---- RECORDS SHOWN

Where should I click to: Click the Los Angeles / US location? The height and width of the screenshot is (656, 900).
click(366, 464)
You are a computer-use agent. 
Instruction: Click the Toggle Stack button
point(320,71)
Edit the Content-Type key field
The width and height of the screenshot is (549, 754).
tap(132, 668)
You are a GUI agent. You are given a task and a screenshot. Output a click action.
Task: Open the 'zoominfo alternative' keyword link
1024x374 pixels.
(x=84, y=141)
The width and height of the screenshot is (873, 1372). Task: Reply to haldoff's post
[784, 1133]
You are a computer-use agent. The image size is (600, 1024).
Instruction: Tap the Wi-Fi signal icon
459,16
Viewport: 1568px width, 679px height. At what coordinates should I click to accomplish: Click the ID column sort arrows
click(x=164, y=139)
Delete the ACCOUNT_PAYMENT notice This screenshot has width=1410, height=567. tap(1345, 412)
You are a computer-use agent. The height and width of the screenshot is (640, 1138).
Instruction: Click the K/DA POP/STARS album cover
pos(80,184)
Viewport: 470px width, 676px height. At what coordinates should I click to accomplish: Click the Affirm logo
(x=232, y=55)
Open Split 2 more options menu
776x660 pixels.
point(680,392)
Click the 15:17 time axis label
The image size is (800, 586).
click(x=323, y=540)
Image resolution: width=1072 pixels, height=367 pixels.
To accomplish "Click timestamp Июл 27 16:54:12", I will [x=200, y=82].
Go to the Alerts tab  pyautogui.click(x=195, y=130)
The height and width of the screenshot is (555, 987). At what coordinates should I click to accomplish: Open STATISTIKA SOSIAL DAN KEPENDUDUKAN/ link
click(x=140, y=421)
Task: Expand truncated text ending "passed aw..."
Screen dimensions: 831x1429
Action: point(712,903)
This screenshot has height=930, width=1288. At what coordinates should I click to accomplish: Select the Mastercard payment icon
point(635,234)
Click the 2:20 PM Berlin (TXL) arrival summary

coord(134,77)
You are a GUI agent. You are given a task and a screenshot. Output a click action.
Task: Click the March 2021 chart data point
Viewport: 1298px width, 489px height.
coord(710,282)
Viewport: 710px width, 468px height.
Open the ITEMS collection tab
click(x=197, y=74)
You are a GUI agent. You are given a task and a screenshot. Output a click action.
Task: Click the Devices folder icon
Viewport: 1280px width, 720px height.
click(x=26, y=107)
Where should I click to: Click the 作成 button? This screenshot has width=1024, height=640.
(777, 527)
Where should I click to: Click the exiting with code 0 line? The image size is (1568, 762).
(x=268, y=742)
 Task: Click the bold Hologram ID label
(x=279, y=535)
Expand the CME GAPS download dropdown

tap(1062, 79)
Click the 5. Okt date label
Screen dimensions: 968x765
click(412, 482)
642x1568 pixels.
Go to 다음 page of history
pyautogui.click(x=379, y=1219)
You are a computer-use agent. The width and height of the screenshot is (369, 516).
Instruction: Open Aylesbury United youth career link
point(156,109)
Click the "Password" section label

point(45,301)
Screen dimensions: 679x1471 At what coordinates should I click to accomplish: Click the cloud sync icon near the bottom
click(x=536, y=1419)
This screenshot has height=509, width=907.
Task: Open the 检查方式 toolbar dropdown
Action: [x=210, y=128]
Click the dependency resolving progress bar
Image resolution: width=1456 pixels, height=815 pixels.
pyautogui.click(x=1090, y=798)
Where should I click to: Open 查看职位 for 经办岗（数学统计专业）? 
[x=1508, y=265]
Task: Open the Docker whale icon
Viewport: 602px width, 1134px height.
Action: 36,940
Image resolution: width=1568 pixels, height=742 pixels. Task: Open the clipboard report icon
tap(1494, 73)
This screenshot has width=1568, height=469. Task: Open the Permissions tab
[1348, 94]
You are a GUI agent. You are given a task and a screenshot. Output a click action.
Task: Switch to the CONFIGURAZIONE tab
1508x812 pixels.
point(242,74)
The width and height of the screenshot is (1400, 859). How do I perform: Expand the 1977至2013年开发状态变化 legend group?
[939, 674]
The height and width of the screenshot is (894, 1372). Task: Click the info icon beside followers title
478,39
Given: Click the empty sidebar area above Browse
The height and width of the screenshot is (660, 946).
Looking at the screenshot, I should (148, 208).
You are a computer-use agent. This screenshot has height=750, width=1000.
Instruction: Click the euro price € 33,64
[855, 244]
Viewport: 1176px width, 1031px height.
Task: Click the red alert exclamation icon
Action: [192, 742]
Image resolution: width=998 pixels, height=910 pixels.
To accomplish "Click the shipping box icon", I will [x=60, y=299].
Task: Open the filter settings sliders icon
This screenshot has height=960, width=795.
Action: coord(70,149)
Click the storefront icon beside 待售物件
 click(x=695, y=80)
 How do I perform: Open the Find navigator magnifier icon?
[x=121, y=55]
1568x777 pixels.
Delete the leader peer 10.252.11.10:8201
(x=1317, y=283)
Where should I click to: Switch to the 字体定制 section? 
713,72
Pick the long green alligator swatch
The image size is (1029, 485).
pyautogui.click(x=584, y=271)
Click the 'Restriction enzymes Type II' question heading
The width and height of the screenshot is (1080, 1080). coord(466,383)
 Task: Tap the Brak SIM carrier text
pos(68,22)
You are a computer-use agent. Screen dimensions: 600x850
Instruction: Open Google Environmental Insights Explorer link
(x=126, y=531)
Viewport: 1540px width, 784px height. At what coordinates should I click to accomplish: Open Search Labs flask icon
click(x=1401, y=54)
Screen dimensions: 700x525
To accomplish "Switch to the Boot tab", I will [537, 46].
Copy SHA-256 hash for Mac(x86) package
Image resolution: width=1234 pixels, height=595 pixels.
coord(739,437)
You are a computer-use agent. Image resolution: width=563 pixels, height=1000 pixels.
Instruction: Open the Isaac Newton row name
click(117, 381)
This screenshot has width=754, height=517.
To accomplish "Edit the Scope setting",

--------

TO DO: In the listing above, locate the line containing "Task: Click the bold Hologram ID label" and the line containing "You are a computer-use agent. The width". Transcribe those two lines and everything between them, exactly as written.

FINAL ANSWER:
 Task: Click the bold Hologram ID label
(x=279, y=535)
Expand the CME GAPS download dropdown

tap(1062, 79)
Click the 5. Okt date label
Screen dimensions: 968x765
click(412, 482)
642x1568 pixels.
Go to 다음 page of history
pyautogui.click(x=379, y=1219)
You are a computer-use agent. The width and height of the screenshot is (369, 516).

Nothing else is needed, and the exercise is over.